Mike Mouawad Mike Mouawad - 3 months ago 15
C++ Question

c++ - string of 64 ASCII characters overflows malloc(64 * sizeof(char))

The below code throws an error if I provide a string that is 64 characters long of hexadecimals (ie: 26C8D8AB82B027808A371BC46EA789364AB8419F2B17EADFE955CBE5C6369011), even though I allocated 64 * sizeof(char) bytes for it which should be enough:

char* username = (char*)malloc(64 * sizeof(char));
std::cin >> username;
free(username);


The error is thrown in the third line when I free the allocated memory:


CRT detected that the application wrote to memory after end of heap
buffer.


This does not happen with 63 characters or less. Can anyone tell me why exactly 64 * sizeof(char) is not enough and why is the error thrown when freeing the memory not before ...

Answer

C strings are NULL-terminated.

You did not leave space for the terminator.

The error is detected when freeing the memory, because that's the function that looked at the padding after the object and found it was corrupted.
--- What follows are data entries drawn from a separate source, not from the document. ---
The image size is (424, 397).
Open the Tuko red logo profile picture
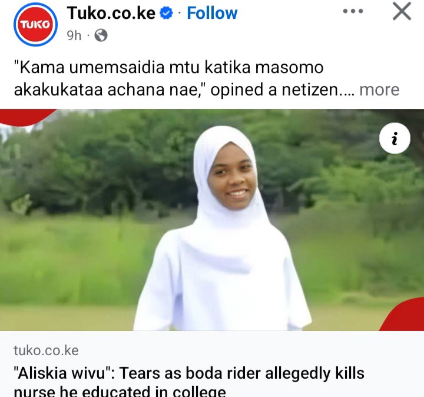[x=35, y=24]
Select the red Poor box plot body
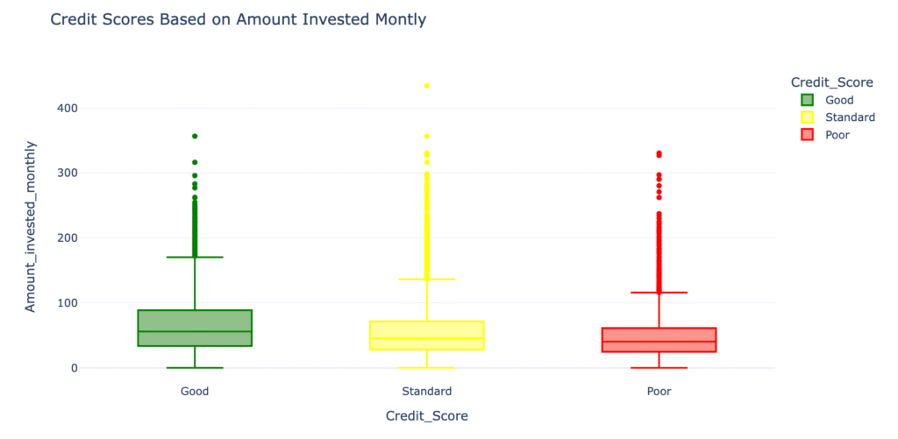The width and height of the screenshot is (898, 439). tap(659, 340)
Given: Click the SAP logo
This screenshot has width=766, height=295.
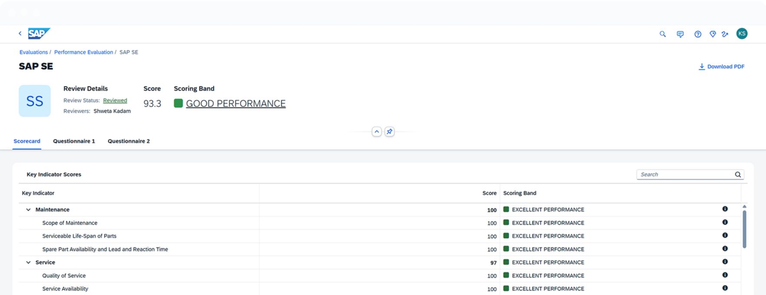Looking at the screenshot, I should click(x=39, y=33).
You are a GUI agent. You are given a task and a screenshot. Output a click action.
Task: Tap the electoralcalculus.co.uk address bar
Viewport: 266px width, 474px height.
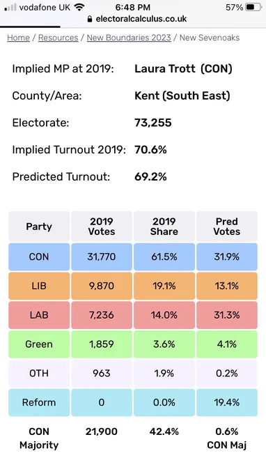[136, 19]
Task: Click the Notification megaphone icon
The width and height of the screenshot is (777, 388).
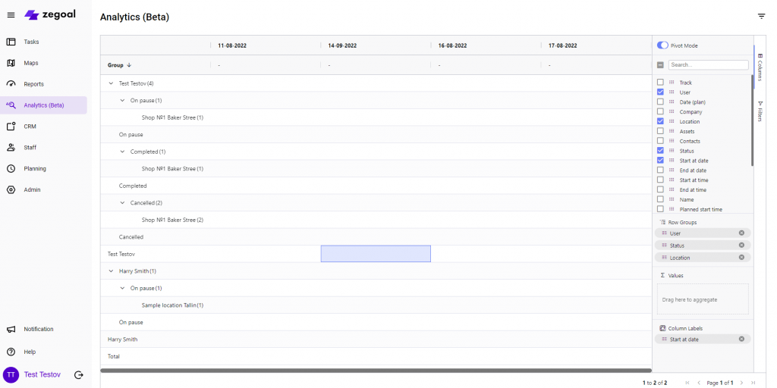Action: [x=11, y=329]
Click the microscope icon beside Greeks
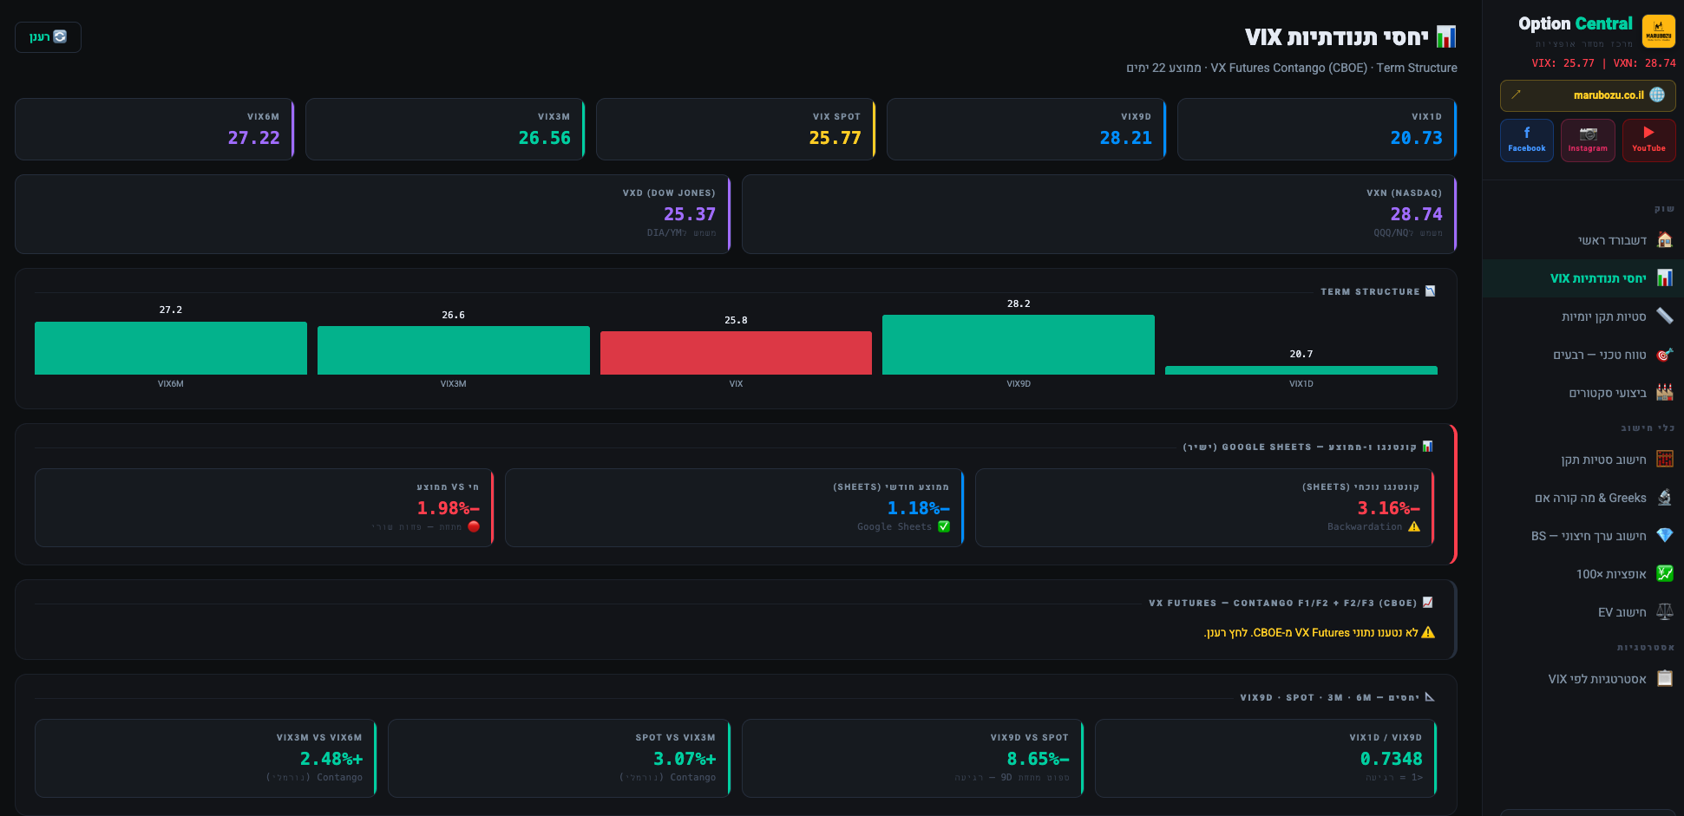The width and height of the screenshot is (1684, 816). coord(1664,498)
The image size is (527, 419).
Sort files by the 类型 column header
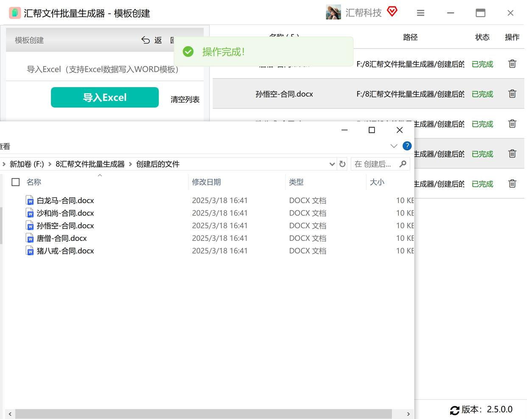click(296, 182)
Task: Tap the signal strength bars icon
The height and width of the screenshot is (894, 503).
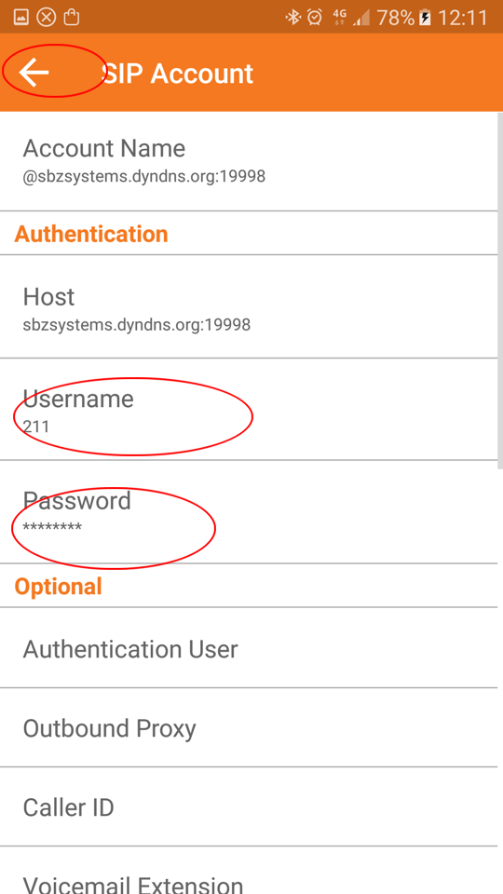Action: click(x=361, y=19)
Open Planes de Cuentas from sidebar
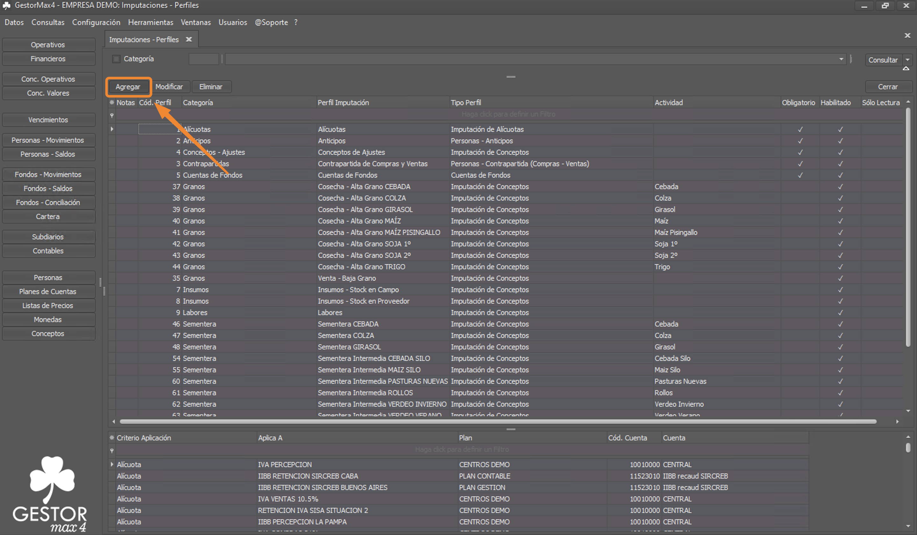This screenshot has height=535, width=917. 48,291
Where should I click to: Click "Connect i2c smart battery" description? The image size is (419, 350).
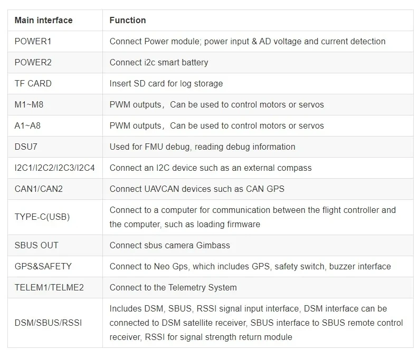click(159, 62)
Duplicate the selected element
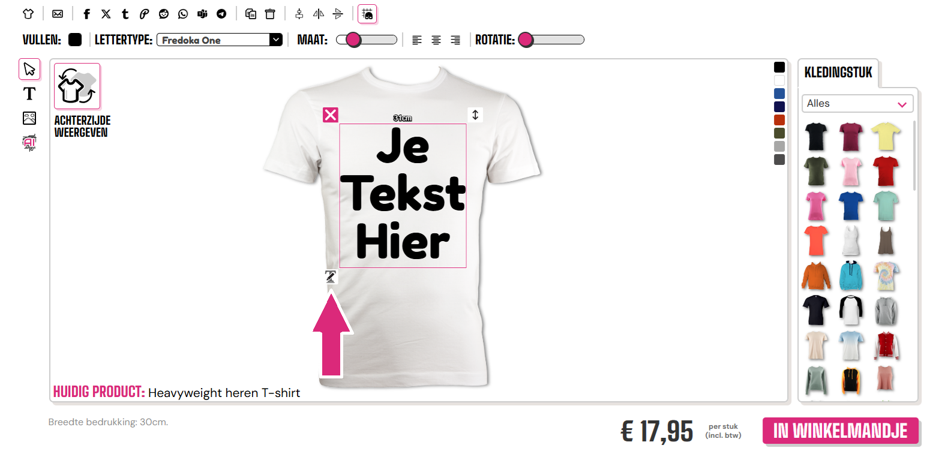The height and width of the screenshot is (451, 936). click(251, 14)
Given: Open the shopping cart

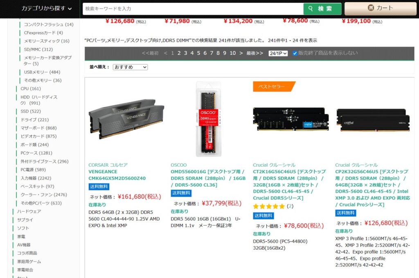Looking at the screenshot, I should point(380,8).
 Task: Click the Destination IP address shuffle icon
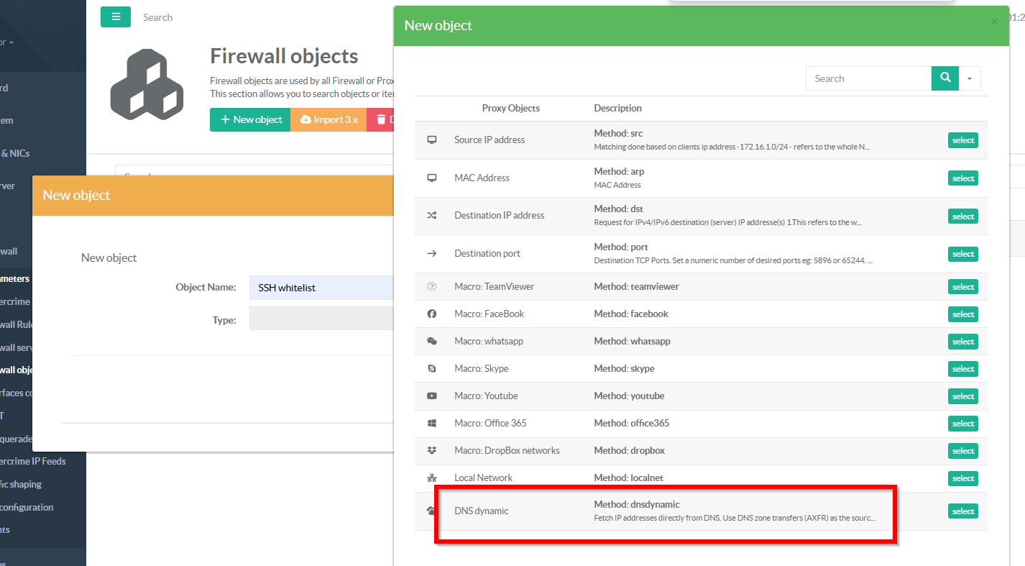[x=432, y=216]
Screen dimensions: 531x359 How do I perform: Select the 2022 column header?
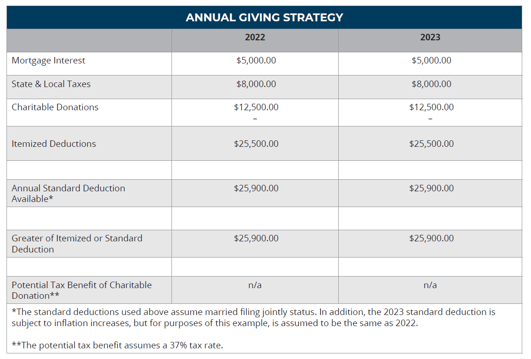(x=255, y=38)
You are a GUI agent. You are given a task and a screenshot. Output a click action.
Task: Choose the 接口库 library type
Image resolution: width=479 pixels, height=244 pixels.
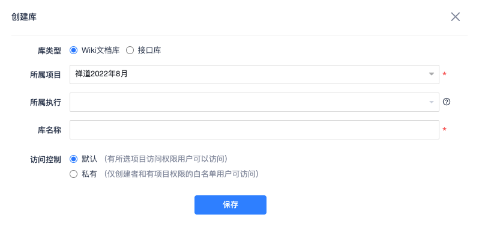point(130,50)
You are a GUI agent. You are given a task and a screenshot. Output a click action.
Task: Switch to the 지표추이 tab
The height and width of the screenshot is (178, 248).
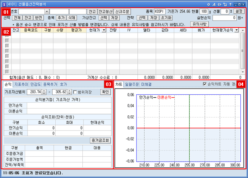[21, 84]
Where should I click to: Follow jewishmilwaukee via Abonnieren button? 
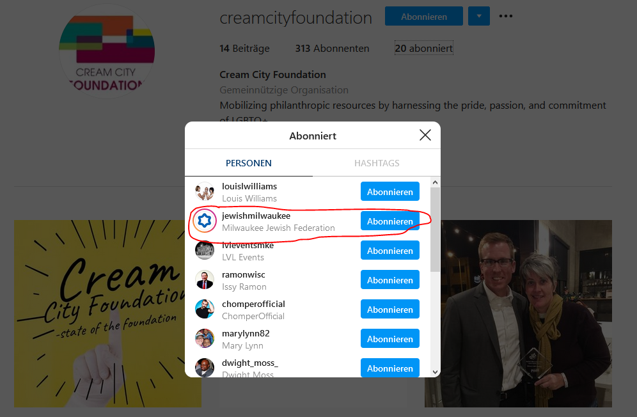click(x=390, y=221)
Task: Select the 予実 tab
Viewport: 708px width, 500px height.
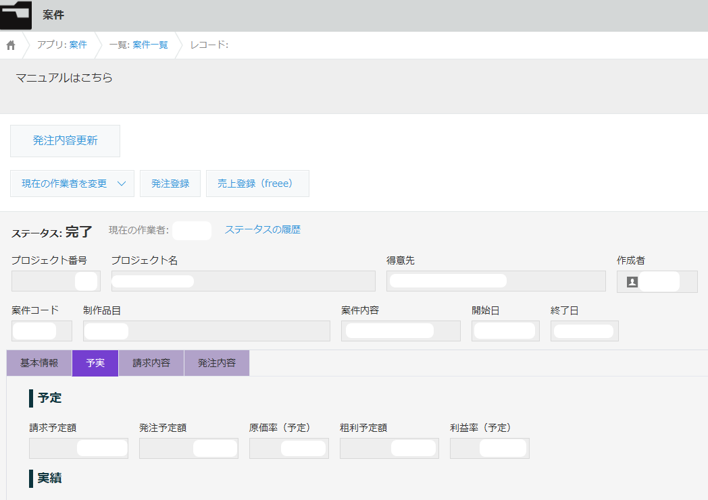Action: pos(95,363)
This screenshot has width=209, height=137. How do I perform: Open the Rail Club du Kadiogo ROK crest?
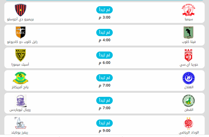coord(20,33)

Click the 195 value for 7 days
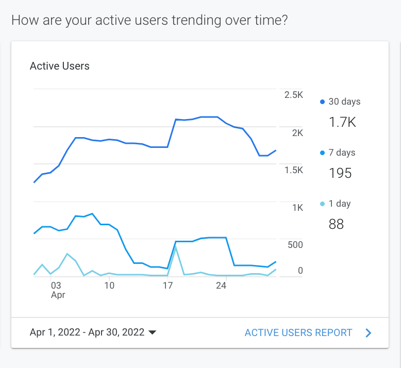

If you disable memory debugging, there might not be any checking (possibly even no padding) and this sort of error could go undetected until it trashes a completely unrelated piece of data.

If you know the exact length already and don't need a terminator to mark the end, you can use

cin.read(username, 64);

This will not store a terminator, and also won't ever read more (or less) than 64 characters of input, so it will not overflow.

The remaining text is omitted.